The princess nodded once, pulled her cloak tighter about her throat. "Say a prayer for me." She murmured and hurried past, her women trailing behind her, some casting doubtful stares back at Yoko.
She was left standing there with the wind tearing at her cloak, tearing at the petals of the flowers in her hand, with nothing to do but recall just how many women Rushie -- Schneider -- had been adored by.
She slipped past the gate guard, who waved her on from their shelter of the small gate house and she braved the slick cobblestones of the town below. Even with her hood up her hair was soaked and cold water dribbled down the inside of her tunic. Lightning flared at the edge of town, followed almost immediately by the boom of thunder. She shuddered, ears echoing the clap. She doubted her own reason to braving this storm merely to pour wine into already soaked earth and leave flowers that would be destroyed by morning. Her sojourn could just as well be accomplished tomorrow if the weather permitted.
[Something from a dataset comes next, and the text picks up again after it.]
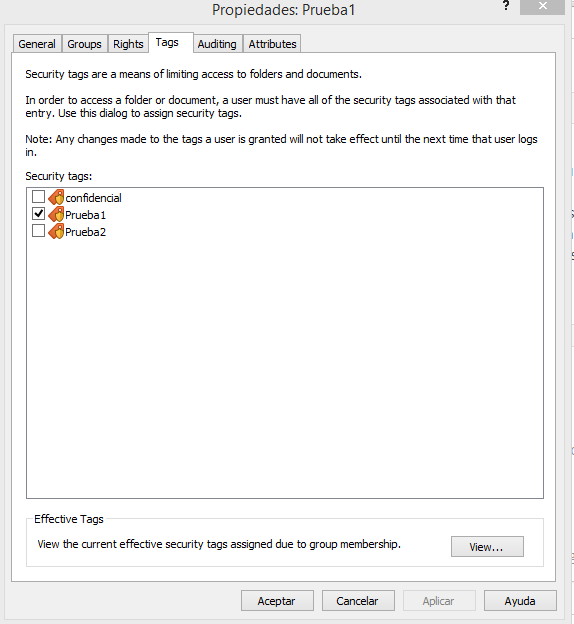Switch to the Attributes tab
Screen dimensions: 574x624
[x=273, y=44]
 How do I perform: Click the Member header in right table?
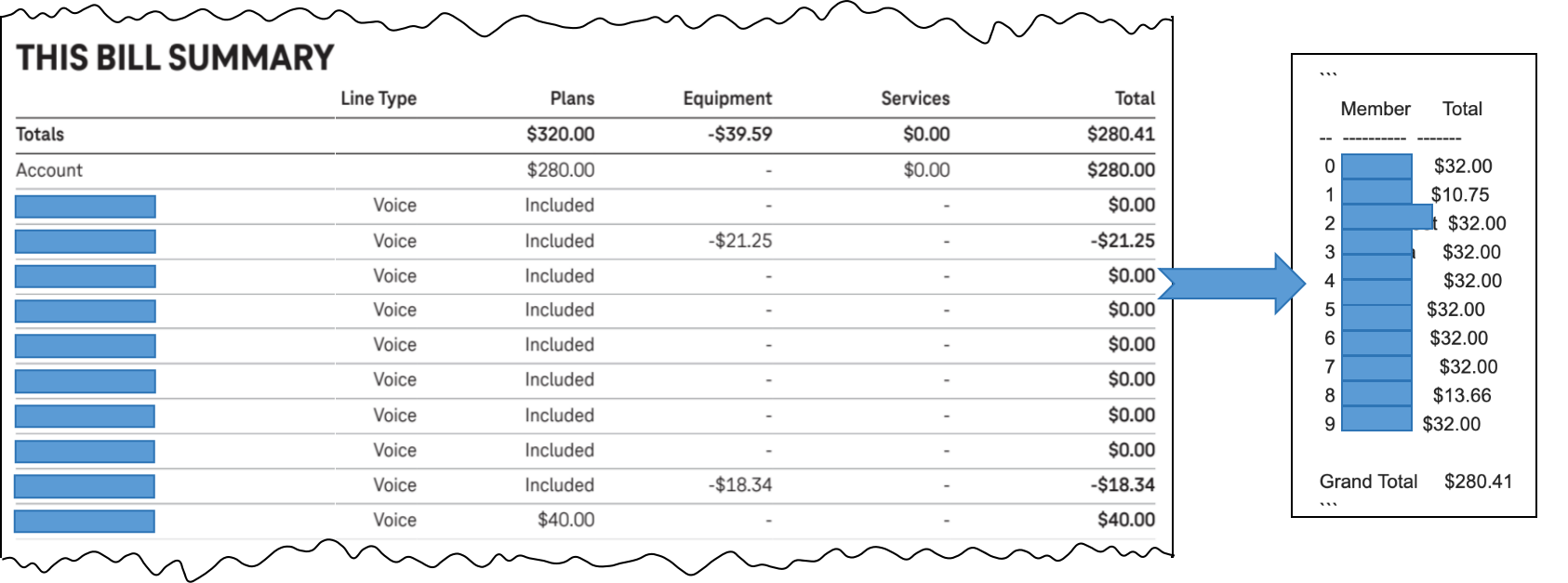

She was cold and shivering and soaked to the bone. The lights of a nearby tavern beckoned. Warmth and song and mulled cider were powerful sirens.
She plunged past, half way there and determined to reach her goal,
wet or not. Again lightning struck
Monuments to the dead loomed in the darkness ahead of her. Light blinded her and the earth shook. She cried out, deafened, body tingling with the nearness of the strike. The wine jug hit the earth and landed with a sloshy thud. She stood, grasping the flowers in nerveless hands.
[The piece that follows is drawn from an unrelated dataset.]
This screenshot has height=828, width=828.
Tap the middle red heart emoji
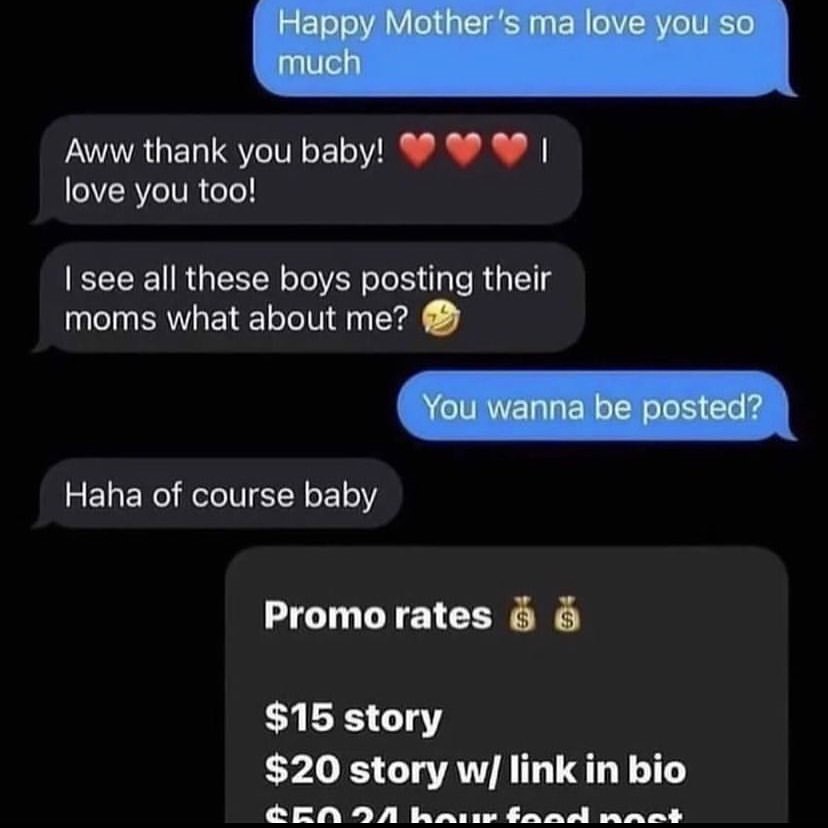pos(464,150)
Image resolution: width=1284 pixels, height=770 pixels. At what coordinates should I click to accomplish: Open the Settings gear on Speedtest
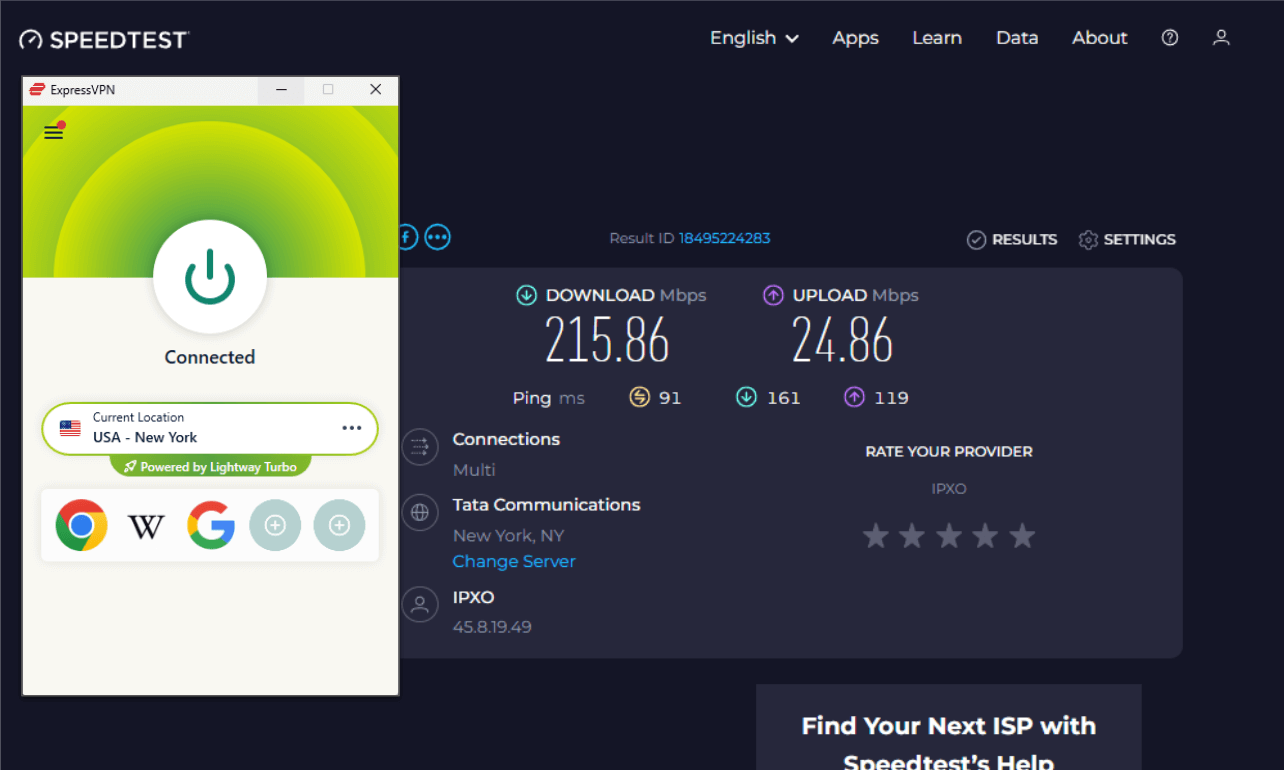[x=1087, y=239]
The exterior of the Temple had been completed, with much skilled labor from artisans and stone masons. A great statue of one of the holy messengers of god perched just outside the great glass windows of the Prophet's study. He sat with his back to the outside world, his hands paused in their movements, quill frozen above a sheet of fine parchment, ink wet on its tip. Behind him the flash of lightning illuminated the face of the angle. The roar of thunder rattled the window panes. The Prophet stared blindly into the fire across the room, his eyes wide, his mouth pressed tight as if in concentration or communication with some higher deity than mortal man might usually hold converse with. He was the Prophet, after all.
After a moment, he sat the quill down, careful to wipe the excess ink from its tip. He walked to the door of his study and quietly asked the young priest on duty in his outer office to summon Captain Sinakha. Then, he went to the windows and stared out into the storm. On his mouth lingered a slight smile.
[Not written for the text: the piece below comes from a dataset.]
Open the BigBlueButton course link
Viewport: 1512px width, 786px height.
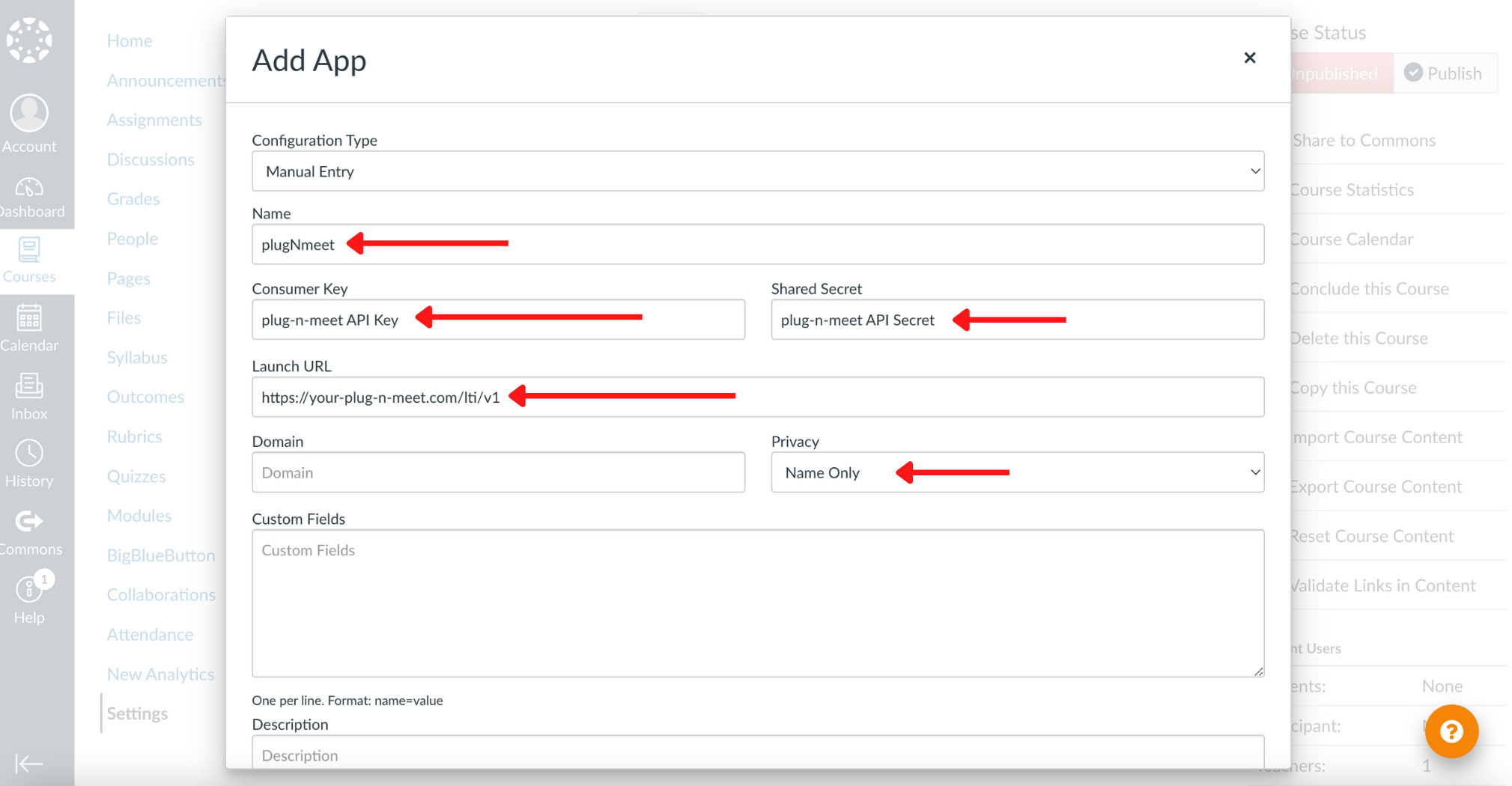point(161,555)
Yoko stumbled in the mud and went down on one knee. Mud slid down her boot tops. So much for dry feet. She might as well take off her cloak and revel in the rain for all the good it had done keeping her dry. She sludged up the hill, past the mausoleum of some wealthy family and towards the obelisk that marked Rushies grave.
And found it wasn't there. Not in one whole piece at least. The ground was rent as though some great hammer from heaven had struck it. The jagged, lower half of the monument lay tilted at an odd angle, the upper half in a hundred pieces on the ground around it. The air smelled of ozone and smoke. She stood in shock, staring, knees loosing all strength, buckling. She slid to the mud, feeling shards of stone under her palms. Of all places, lightning had struck here. Obliterating his monument.
She started crying, tears mixing with cold rain. Recklessly she crawled over the chunks of stone, over mounds of disrupted earth, clawing uselessly at grass and dirt. There was a great hollow where the strike had centered, where earth had been blasted away from. Splintered pieces of wood jabbed skyward. The remains of a funeral box. She wanted to back away, not to see if anything else remained, horrified to see -- and she could not. She peered into the darkness and found only wood and the hollow bottom portion, mud filling it rapidly, of the coffin. If a body had ever been there, none was now.